The management of risk is one of the most important activities any CEO and management team can do. The sorts of activities this includes are 1. Assessing the likelihood of harmful risks and planning to mitigate them. 2 Considering what appetite the organisation has to take risk, 3. Using risk management to plan for actions that may be beneficial, but have risks.
I’ve never thought there was much point in most organisations planning for a jet aircraft crashing on their offices, or that the basis of our world economic system will collapse, or that a cataclysmic disease will wipe out a workforce. Someone has to plan for these risks – especially Government emergency planners – but you shouldn’t spend too much time on these as senior managers.

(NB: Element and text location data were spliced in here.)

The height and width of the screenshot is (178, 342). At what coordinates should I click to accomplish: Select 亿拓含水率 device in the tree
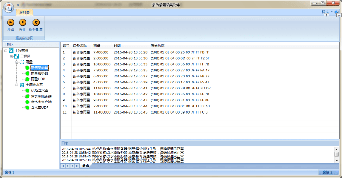[40, 90]
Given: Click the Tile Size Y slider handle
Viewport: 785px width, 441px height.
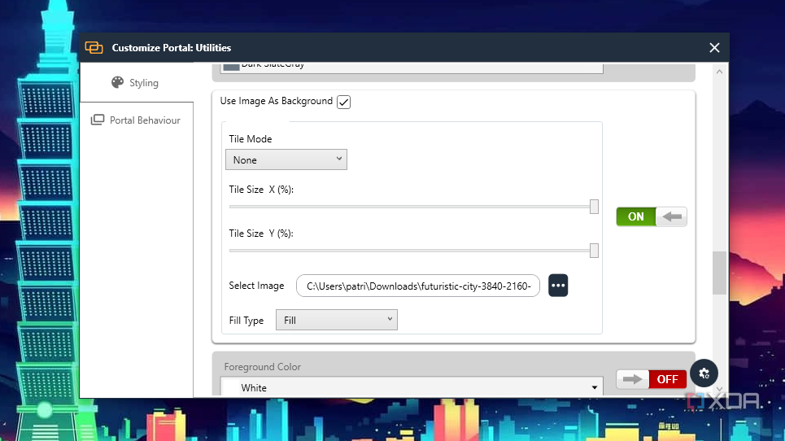Looking at the screenshot, I should 594,251.
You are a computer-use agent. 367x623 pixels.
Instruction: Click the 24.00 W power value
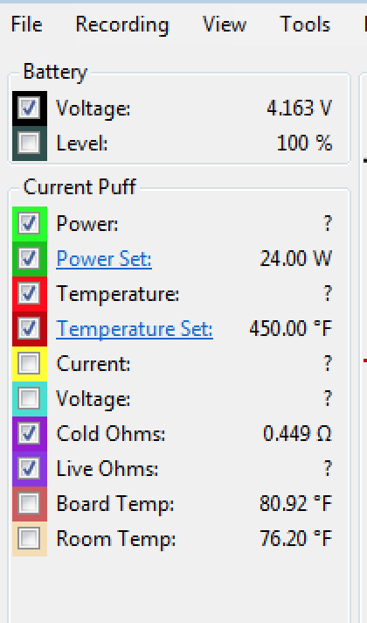point(295,259)
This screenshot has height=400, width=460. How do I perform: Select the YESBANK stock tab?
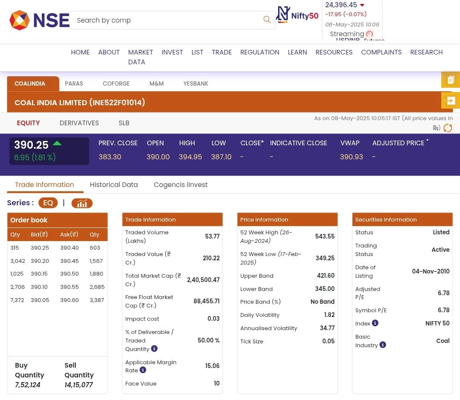(x=196, y=84)
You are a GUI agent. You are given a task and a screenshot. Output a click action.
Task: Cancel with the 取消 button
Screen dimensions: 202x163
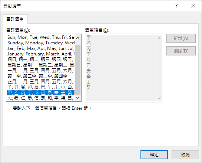click(185, 154)
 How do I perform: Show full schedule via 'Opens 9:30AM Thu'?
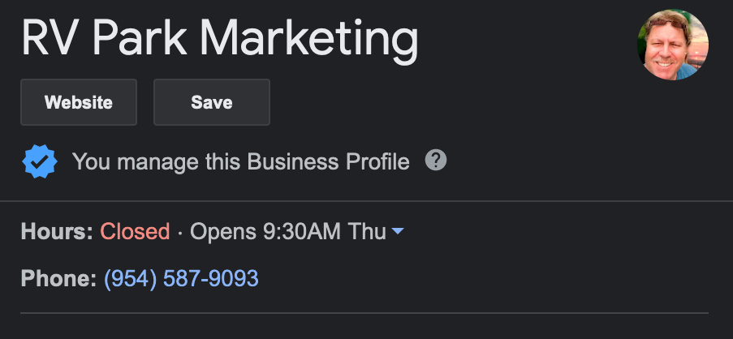pos(288,232)
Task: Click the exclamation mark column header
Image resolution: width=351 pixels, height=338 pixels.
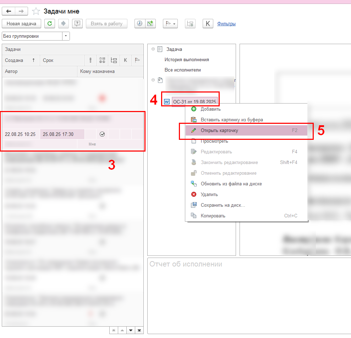Action: (x=91, y=60)
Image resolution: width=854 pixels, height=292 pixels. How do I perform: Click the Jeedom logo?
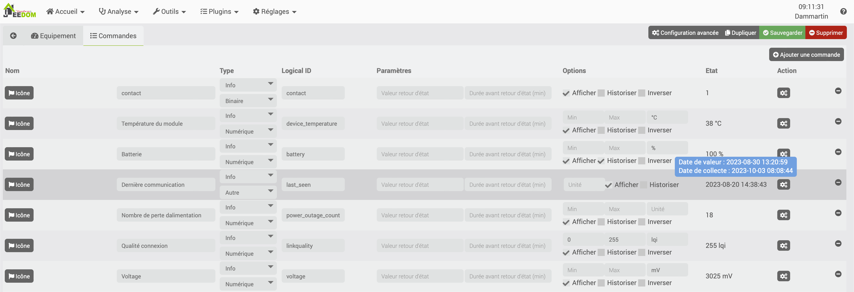[20, 11]
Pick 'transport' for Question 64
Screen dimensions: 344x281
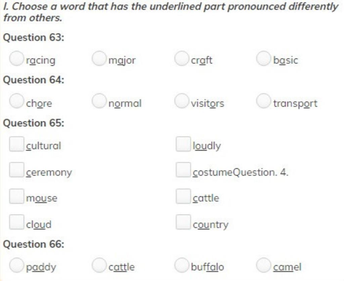point(263,101)
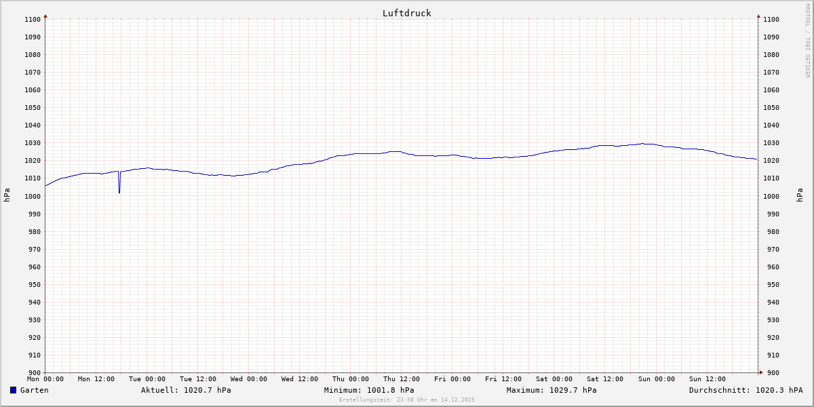Click the 1100 label on the left axis
This screenshot has height=407, width=814.
33,19
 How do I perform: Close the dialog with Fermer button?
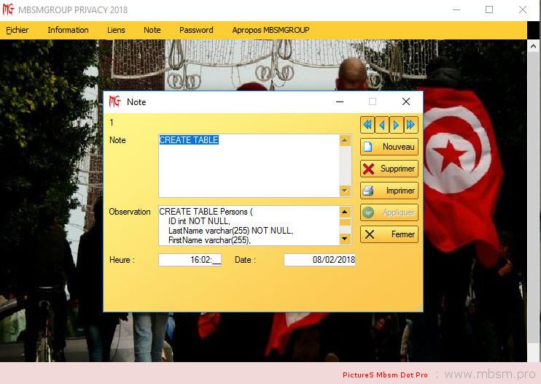[389, 234]
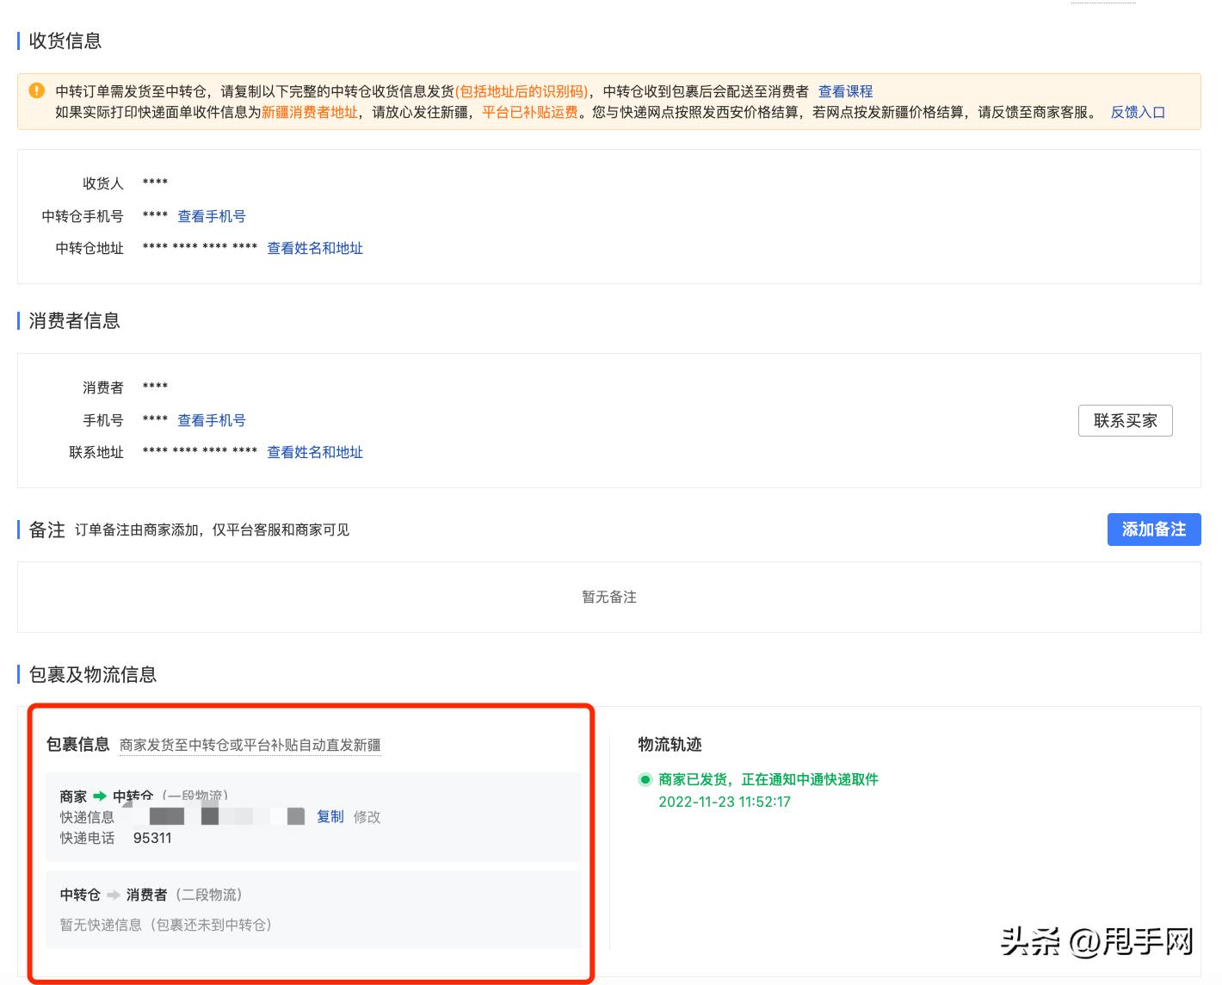This screenshot has width=1222, height=985.
Task: Click the orange warning icon in the notice banner
Action: (35, 89)
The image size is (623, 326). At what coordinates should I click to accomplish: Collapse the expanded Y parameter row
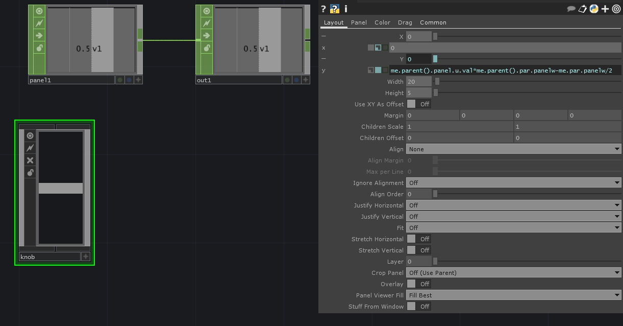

Much more useful is for an organisation to manage risks that will have a reasonable prospect of happening. Risk can be looked on as relating to the probability of uncertain future events. A good way of considering risk is to have a simple matrix of probability (high, medium and low) and impact (high, medium and low).
Good organisations have a risk register. Very good organisations use risk management to take on exciting new goals. And excellent organisations take on those goals and manages away to a high degree the harm caused by potentially risky activities.
An organisation can have a defined approach to risk –ie its ‘attitude’. This can be very risk tolerant or risk averse. Great teams have people with different tolerances of risk. You generally want a Finance Director to have a keen eye on risk. Operations Directors need a clear line of sight on where risks are. And Strategy Directors should be careful not to be too constrained by risk. As a CEO, a usual role is to surface the views around risk and work towards an organisational consensus defining your attitude across your business.
Often in strategy-making, the difficulty for an organisation is high degrees of uncertainty around risk. A good way of addressing uncertainty is to develop scenarios (eg scenario 1 is that our competitors develop a product or service marginally better, scenario 2 marginally worse and secanraio 3 markedly better or scenario 4 markedly worse).
Accidents, upset customers, missed deadlines and cost overruns, fraud, disruptions to service through IT failure, poor weather or labour availability are all risks that can be managed away. Using our above matrix, the risk attributed to one activity is the probability of the harmful incident x its impact. The sum of these is the organisations exposure to a particular risk.
A very useful philosophy in risk management is that of ‘marginal gains’, ie if an organisation systematically identifies a wide range and large number of risks, however small, and then bears down on each one, the overall effect is high at reducing risks.
Leadership is vital for risk management. Like so many corporate functions, it’s important it is championed at Board level with defined roles for Chairs of Audit, CEO, Directors and mid organisation leaders. Many risks will come and go during a month or a year. So, dynamic systems of risk recording and management are important. If a big risk coming your way, has been identified and addressed, you can downgrade it. Once it’s passed, you can remove it from your register. No doubt, other new risks will have emerged and your corporate focus needs to be on those.
Leaders should know their risks, know who leads on them and know what their system is for tracking and managing them. I ran an organisation where we had lots of staff driving on poor quality roads, often in poor weather. We had lone workers in moorland and countryside environments. We had tens of thousands of service users cycling, walking and experiencing our sites.
Our moorland restoration work involved helicopters, tractors, heavy loads, ropes and hawsers and people working remotely in moorland environments. In winter. I am now a NED in an organisation that hands out £400M to hundreds of diverse groups for projects and a NHS trust providing services to the most vulnerable people in our society.
When the man in the pub begins to bore for Britain on ‘elf ’n safety gone mad’, remember the words of Sir Michael Bishop who ran the airline British Midland. ‘If you think airline safety is expensive, just wait until you have an accident’.